The film, as years go by, is viewed as prophetic – as much as the lead character but thanks to other, more relevant ideas. But it is not: through the plains-spoken and abrupt remarks Diana Christensen makes the night she starts to seduce Max Schumacher, it just depicts what news really were on a network back then and have remained – a hodgepodge of sensational stories, centered on crime, leaving only a modicum of time to foreign news and ignoring many economic and social problems. The stardom the anchors get by virtue of the job, the invasive advertisement, even the visual spectacle of the news bulletin’s credits remind it is just a show like many others in a network’s schedule. The brazen development the film imagines is simply that the news division is gobbled up by the entertainment division – but indeed, the difference, as pointed by Diana Christensen and denounced in one of his rants by Howard Beale, is more about the supposed specificity and seriousness of the contents than anything else – a news bulletin is still a mass media product catering to the wider audience possible in a midst of shows aiming at the same goal, which most of the time looks rather like pandering to the greatest number of instincts.
And that brazen development actually leads us back to the real impression the meandering narrative creates in the first place: that this is not about a man who struggles but a woman who fights. Despite the provocative, stunning role that actor Peter Finch got and performed with a deep sense of the fragility and anxiety of his character and a great ability to switch from a disturbing and ironic take on the very nature of a performance to a poignant investigation of a man at a loss, it is actress Faye Dunaway who steals the show most of the time – the film sounds at times as a vibrant vehicle designed for a bright star then at the apex of her career. It is a dizzying and dazzling whirlwind of a performance she puts out brashly and exquisitely, capturing the own madness and exuberance of her character faultlessly at every turn, even the saddest.

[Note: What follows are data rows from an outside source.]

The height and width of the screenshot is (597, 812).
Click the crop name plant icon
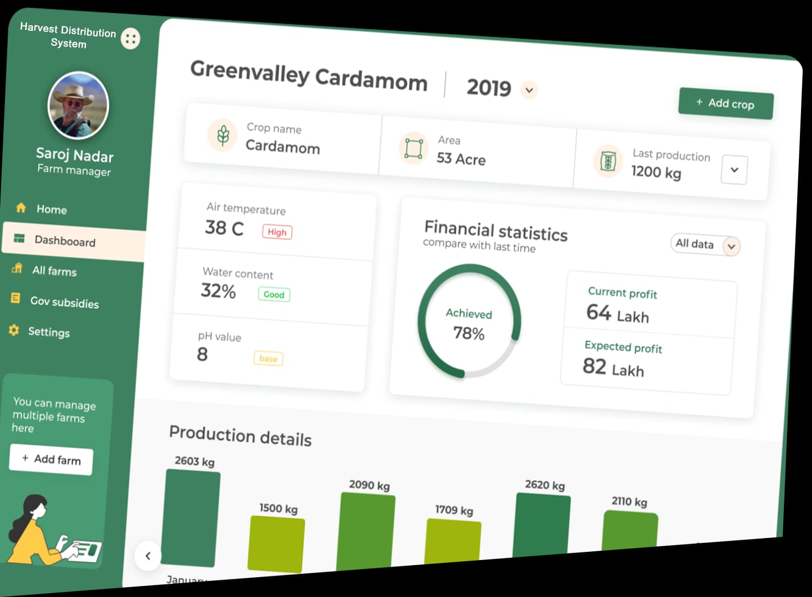click(223, 135)

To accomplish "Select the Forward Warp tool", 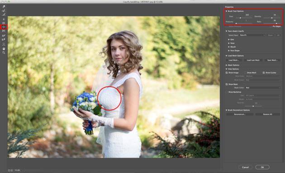I will tap(4, 6).
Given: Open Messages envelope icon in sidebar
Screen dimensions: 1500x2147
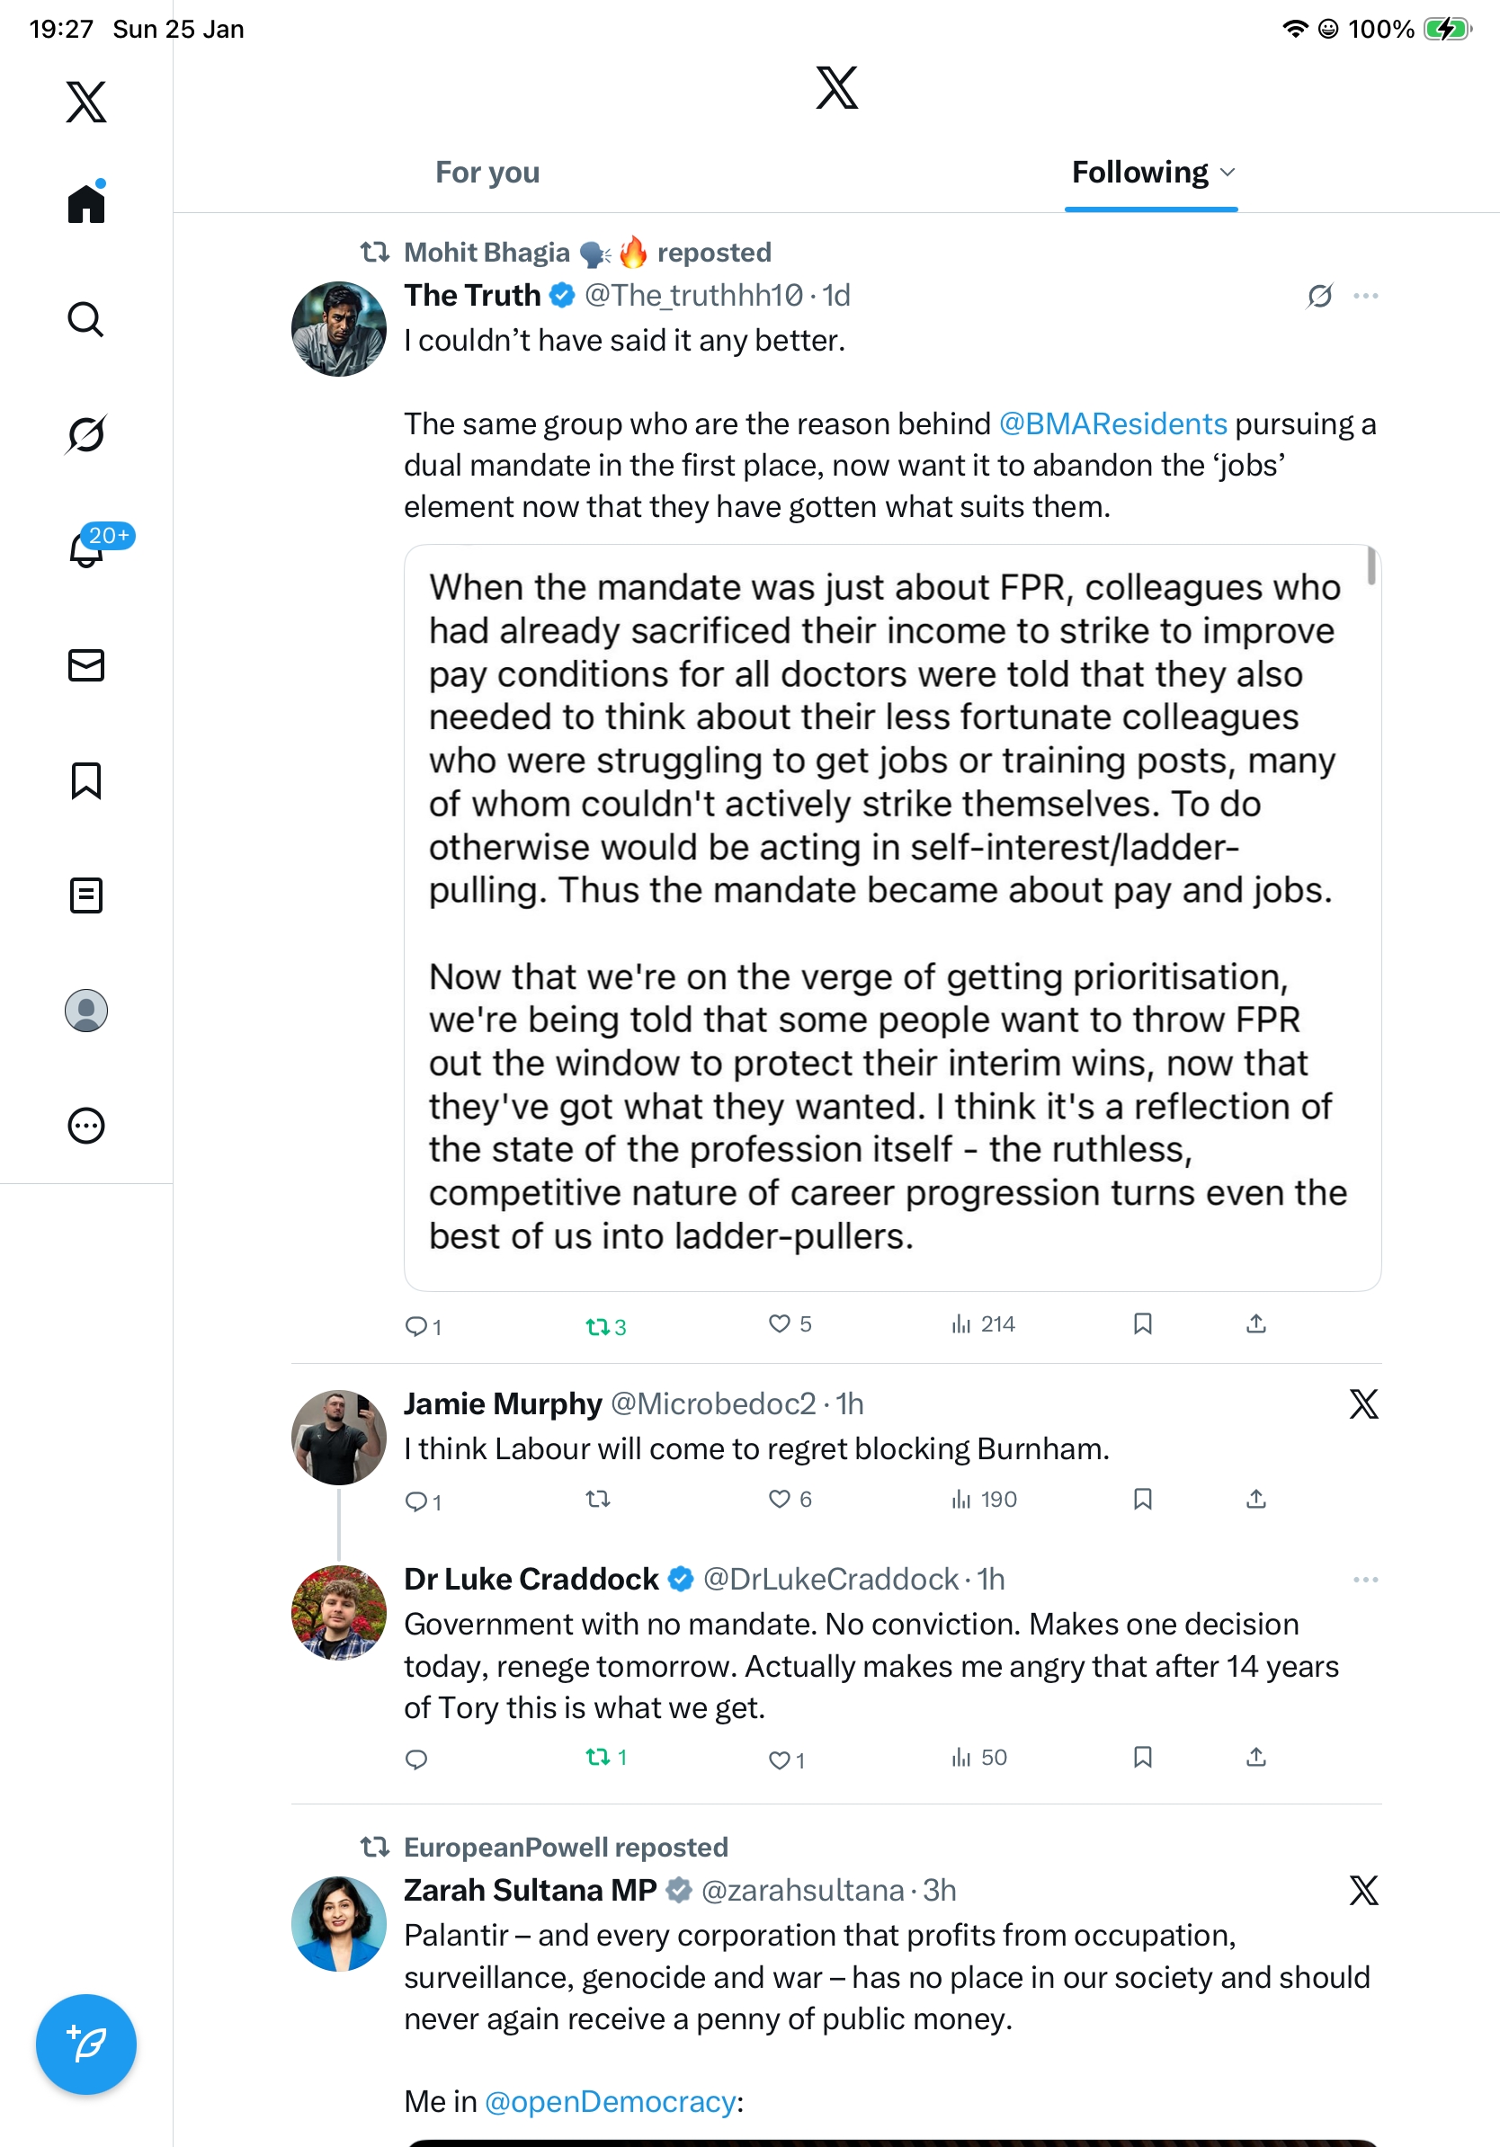Looking at the screenshot, I should point(86,665).
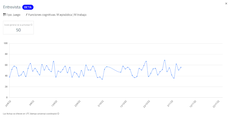Click the last data point of the chart

[181, 67]
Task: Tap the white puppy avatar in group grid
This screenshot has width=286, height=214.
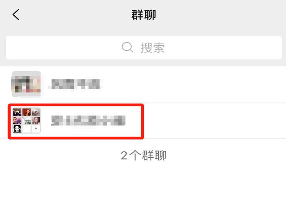Action: (x=36, y=112)
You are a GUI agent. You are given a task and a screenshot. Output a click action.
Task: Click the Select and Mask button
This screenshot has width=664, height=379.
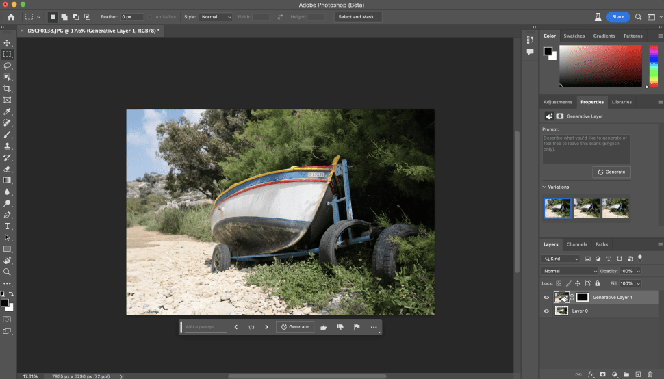[x=358, y=17]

In a way Diana Christensen is as much as loser as Howard Beale – but the latter gets killed while the former keeps her job. Despite what Max Schumacher thinks, and it is quite relevant and intelligent, she is a monster that may be erring on the wrong side of morality and mistaking badly what life means, but whose survival skills, learned inside the American corporate culture, still allow her to have her fair share of the American dream, even it is the skimpiest possible, and the least exhilarating and inspiring possible. Her flaws stand as, in retrospect, a far more scathing and relevant criticism of capitalism than the speech of Arthur Jansen – who by the way does not embody any spirit of the time; he is just putting on a performance to sell Howard Beale his ideas, and he has told as much before starting his own kind of rant. The scene rather points to a lack of clarity in the film: is Howard Beale really inspired or is he not just a guy losing his marbles? How seriously can he be taken and what feelings can his borderline case rightly elicit? The film could have probed these questions further, but it moved on too quickly on to other topics, choosing a broader view that makes it a bit rambling, even if the consummate skills and the great flair of veteran director Sidney Lumet help “Network” being a powerful watch.